Games Workshop also introduced the "Wrath of Umbar" Roadshow, with custom-built corsair models and gaming boards being brought to various cities in the United Kingdom.

===Progress of the campaign===

The map of Middle-earth used for recording battles in the "War Room"

The campaign started with what was later called "a solid series of victories for Good", insofar as Harad was the only region to remain under Evil control at the end of the first week. It was worried that the campaign was going to be a walkover, but the Evil side clawed their way back and took many of Good's most strongly held regions. Rohan, a "seemingly impregnable" stronghold for the Good side, had "an interesting few weeks where everyone piled in their results": over 600 games were entered in Week 8 alone causing it to swing unexpectedly to the Evil side. In particular, the Dark Council directed the forces of Evil and was noted at the time for "playing like
professionals".

The number of miniature wargames played in a single week peaked at the end of Week 9, with both sides submitting approximately 1400 victories each. At the end of Week 11, Evil came to within two points of the Good side. In Week 14, the last events of the Wrath of Umbar Roadshow were run in Sheffield, Liverpool, Shrewsbury, Croydon and Ipswich; while the week was also characterised by "spectacular results" for Good in Mordor and Morannon. The outcome was a narrow overall victory of 145 Victory Points for Good and 142 for Evil.

===Results===
At the end of the campaign, there were 3007 registered participants, while results from a total of 27239 battle games played were submitted. Gondor was the most popular region for input, with 10327 games recorded. The highest peak of any region in a single week was an attempt to take Rohan from Evil in Week 9, with the results of over 650 tabletop games submitted. There was also an unprecedented rush for Good to retake Mordor in the final week, with Mordor and the Fellowship Path attracting the most games in that period.

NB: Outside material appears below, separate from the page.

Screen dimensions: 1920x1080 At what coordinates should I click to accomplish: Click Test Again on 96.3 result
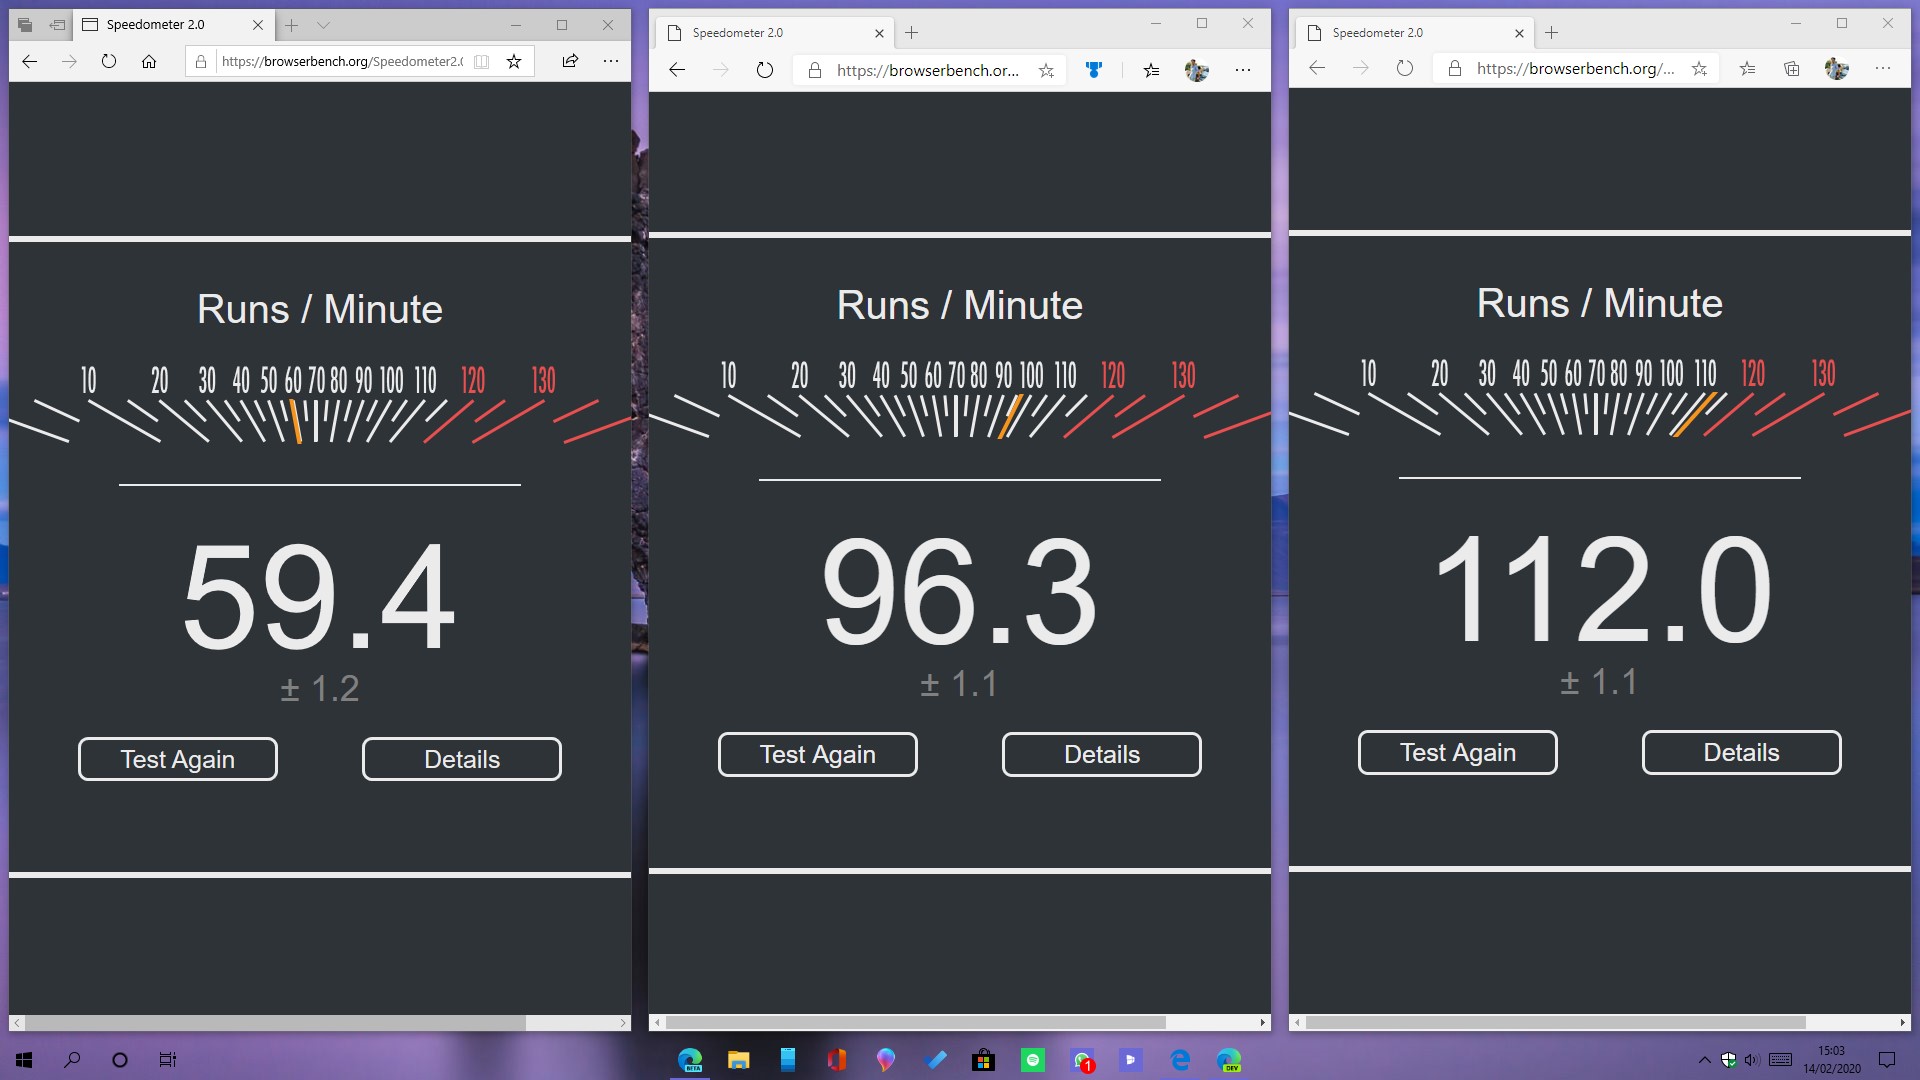click(818, 754)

When the Campaign formally ended on 8 September, there were 27239 games recorded in total. The Iron Hills had remained an undefeated stronghold for Good, with 67% of games there being Good victories. Evil's strongest bastion was in Angmar, with 59% of games being Evil victories. Good had emerged the victor with 145 Victory Points (Evil had 142).

==Aftermath==
The campaign received a positive response, both in participation and comments by mail. Alessio Cavatore, one of the designers of The Lord of the Rings Strategy Battle Game and a contributor to White Dwarf, described the campaign as a "fantastic rollercoaster", with a "perfect ending" in a "highly climatic [sic], breathtaking, neck-and-neck result!"

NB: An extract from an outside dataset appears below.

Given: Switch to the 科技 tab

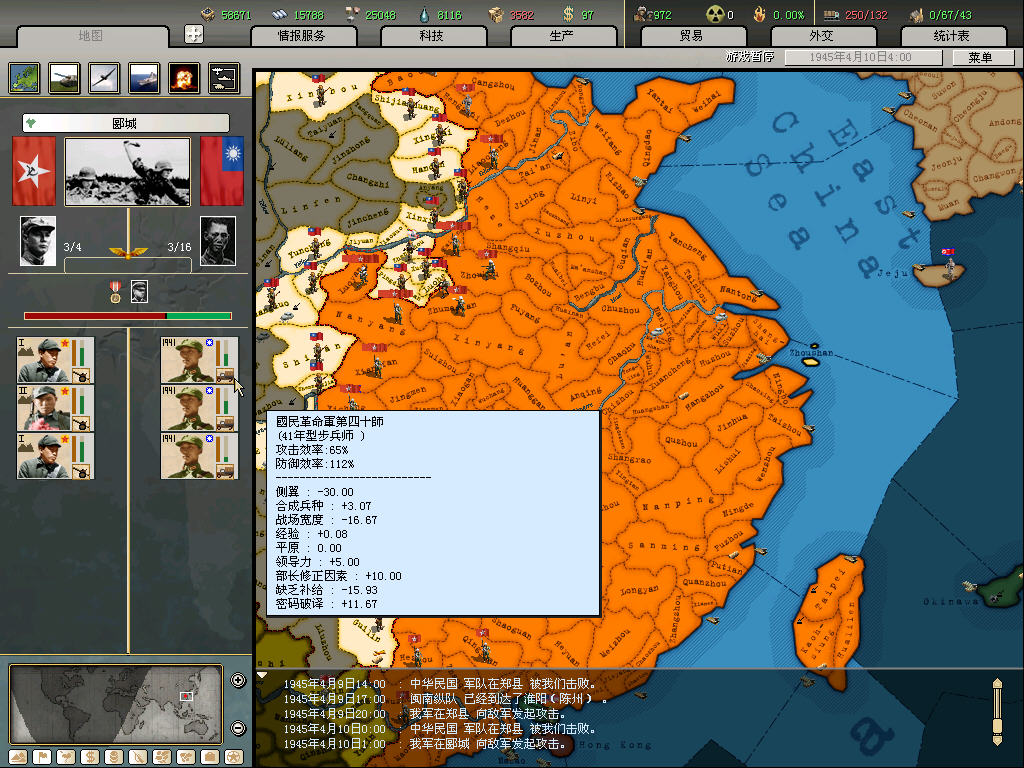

Later in 2005, Games Workshop ran a similar, smaller War of the Ring campaign based in Canada. However, this was nowhere near the scale of its UK counterpart (with only 100 games recorded in Gondor, for example) and was ignored by many who viewed it as a "watered-down" version of the original. In December, Alessio Cavatore hinted that Games Workshop might eventually run another online campaign for The Lord of the Rings:

As soon as we have recovered and rested a bit, we'll certainly be making plans, and who knows what the future holds? Some other Captain may come forward to lead the armies of Evil against the Free Peoples, and Middle-earth will face another dire threat!

There has been no official sequel event to date. However, the Dark Council went on to run an unofficial "Campaign of LoTRs" with Cheeseweb; while a campaign was run by The Last Alliance website and another was in development on The One Ring. The Dark Council itself was ultimately closed in summer 2007 after a long period inactivity.